Ella Henry is a respected broadcaster and academic but in 1970 she was a lost and restless teenager, on the verge of getting into serious trouble. A chance encounter with the poet James K. Baxter helped her see there was more to life and she would spend nearly two years living at Baxter's centre in Auckland and also at the commune he established in Jerusalem.
As told to Justin Gregory.
Living at Jerusalem
I think I was sixteen the first time I went to Jerusalem.
There was a whole bunch of people just like me. Race wasn’t an issue, culture wasn’t an issue… a lot of us were broken in different ways. But we all had this incredible sense of camaraderie and of sharing a journey together.
So long as you meant no harm to people you could pretty much do what you liked. You could wander around without clothes on, you could go down to river and hallucinate; you could do anything.
There was a kind of omnivorous quality to all of us. Things would turn up and people would take it. Nobody sat there and said “ooh, I’m smoking marijuana” or “ooh, what’s that pill?” Every day was a new experience; everything you encountered was visceral, whether it was alcohol, or nicotine or new food I’d never tried.
Life with Baxter
Something about him felt like home. He had kind eyes and was always ready to smile. I always felt really comfortable in his company.
I knew he was an important man, I knew he had enormous charisma but I had no idea he was a famous poet. I had no idea he was acknowledged in literary circles. None of that was part of our relationship with him. He didn’t sit and write stuff, but he would certainly speak in a very poetic way and I’m sure at times he was reciting poems.
Walking with him is something I remember. He’d ask “So what are you doing, where are you going, what are you going to do next?” but not in an inquisitive way, just in an interested way. And of course the presence of books all around all of the houses we were in, and he’d say “Ooh, are you reading that? “Yeah, it’s really interesting!”
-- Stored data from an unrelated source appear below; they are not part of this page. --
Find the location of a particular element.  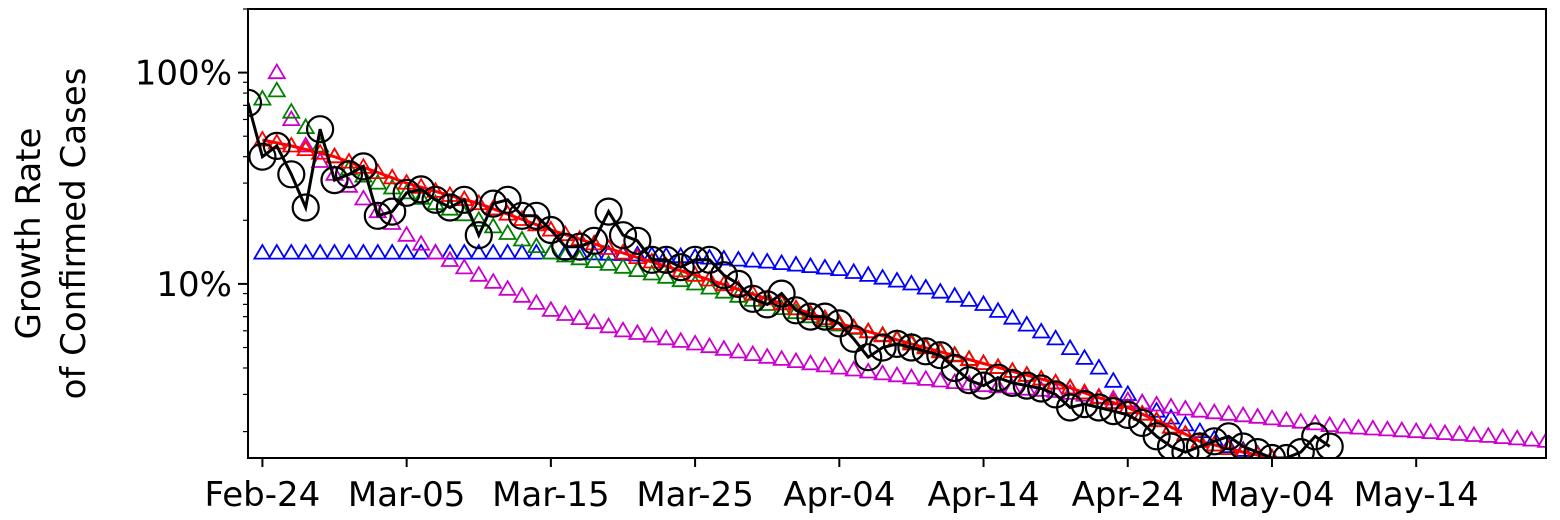

y-axis-title-line: of Confirmed Cases is located at coordinates (74, 234).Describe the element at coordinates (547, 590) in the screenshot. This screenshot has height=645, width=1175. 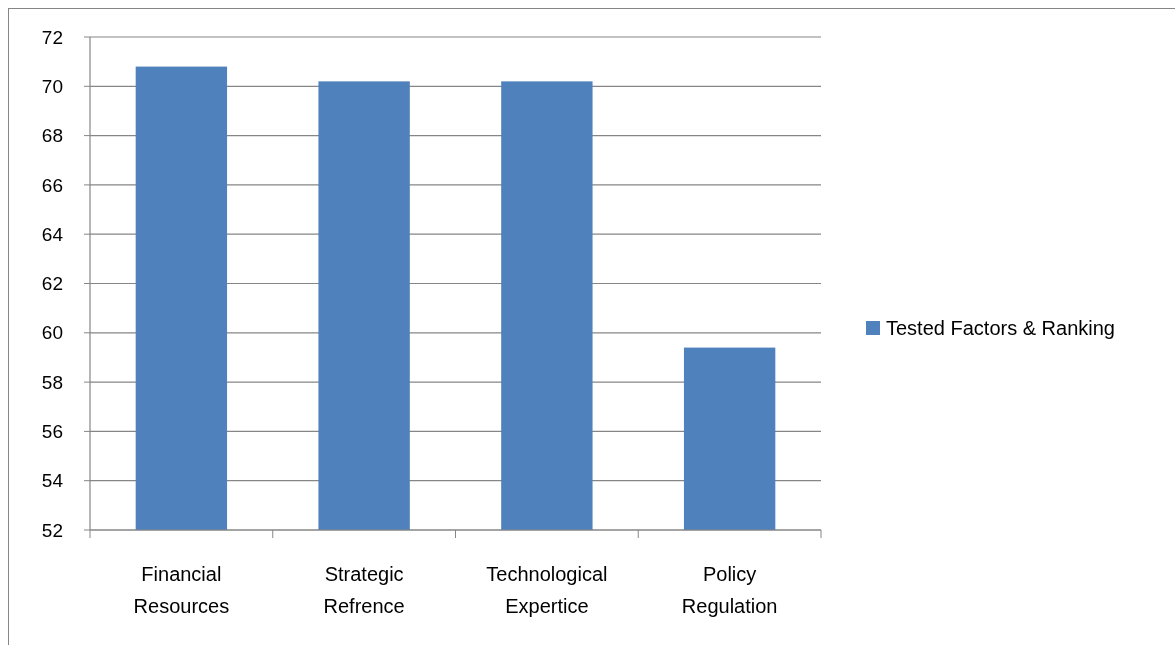
I see `x-tick-label: Technological Expertice` at that location.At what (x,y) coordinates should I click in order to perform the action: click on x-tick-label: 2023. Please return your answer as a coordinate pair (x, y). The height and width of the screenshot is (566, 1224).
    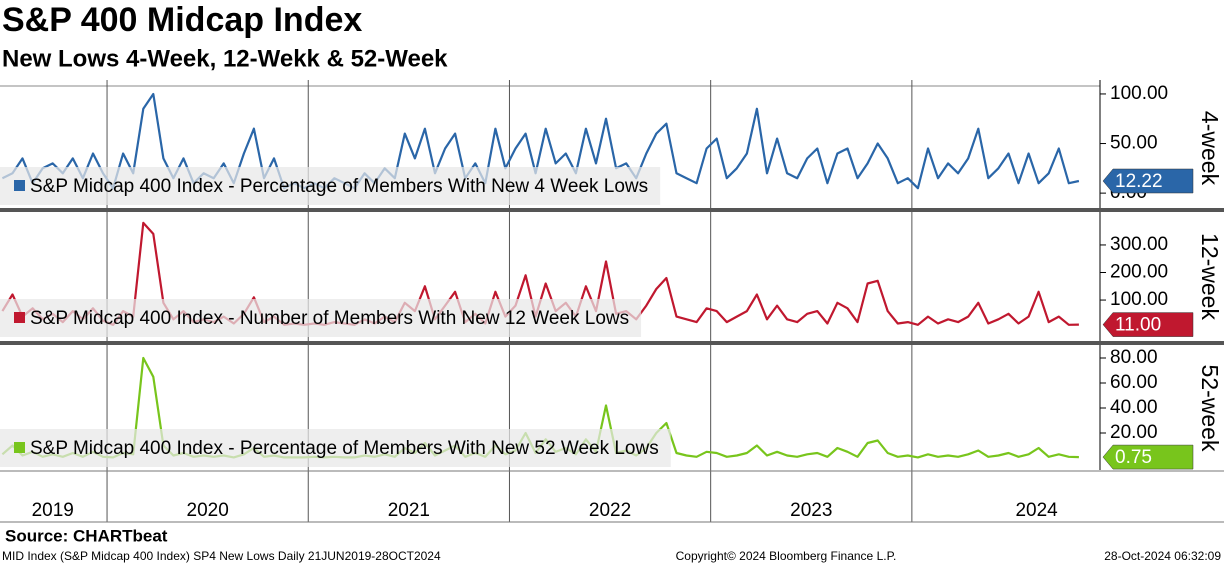
    Looking at the image, I should click on (811, 510).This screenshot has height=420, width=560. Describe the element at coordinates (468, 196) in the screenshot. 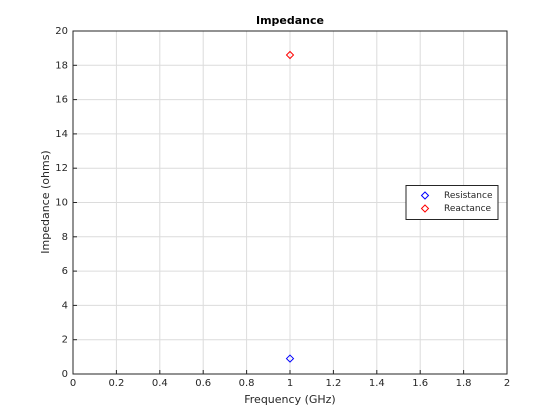

I see `legend-label: Resistance` at that location.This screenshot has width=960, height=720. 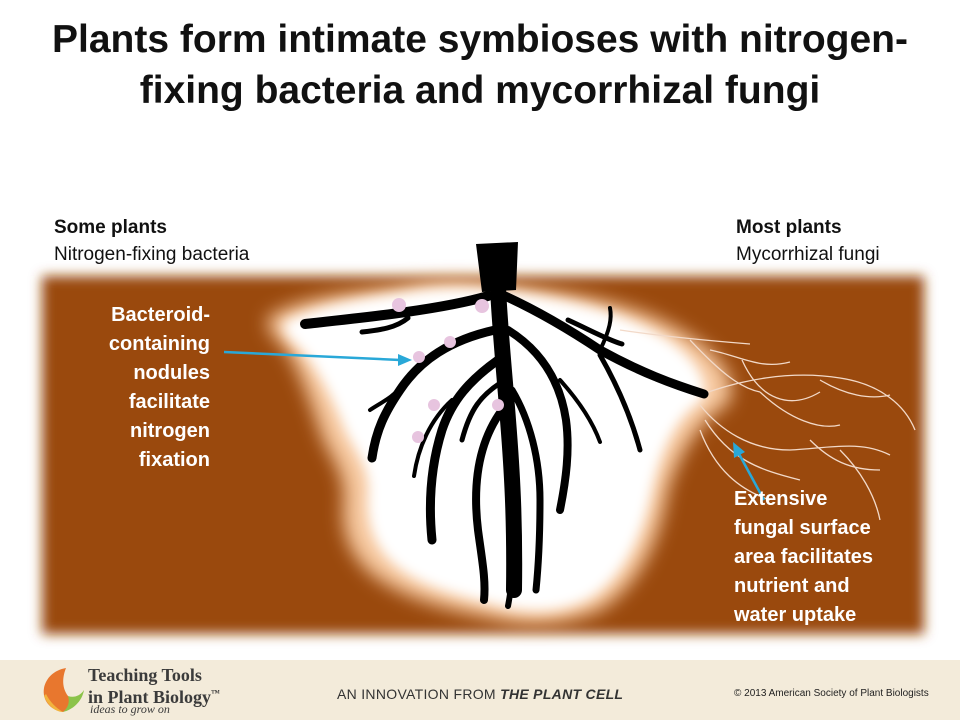 What do you see at coordinates (169, 402) in the screenshot?
I see `nodule-callout-line: facilitate` at bounding box center [169, 402].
I never felt ever in my dealings with Hemi that he judged us in any way. And that was a very freeing relationship. To find an adult who was interested in talking to me as a person, as a fellow, equally sentient being, was quite a new thing and I really enjoyed it. And I think that helped me to expand my horizons and to want to look at different things and experience different things. I think that there was a period there when I could see the sunlight.
There’s only so much cabbage you can eat in one life. We ended up having no food and had to do some scrub cutting for the farmer up the back. For that we got paid in sacks of cabbages, potatoes and a sheep. I just needed to be somewhere else and away from all those cabbages…and also because a fabulously gorgeous young man turned up with a car and said “I’m off to Wellington, do you want to come?” And I said “Sure!”
Looking back, in retrospect, this community had no rules. But we all knew that we were not violent, we were not people who wanted to harm each other. I have no memories of cruel behaviour. It was a very easy community to slide into and stay…for a few years.
In 1972 Baxter published his final collection of poems, called Autumn Testament. The 37th poem talks about the end of his time at Jerusalem and mentions Ella Henry by name.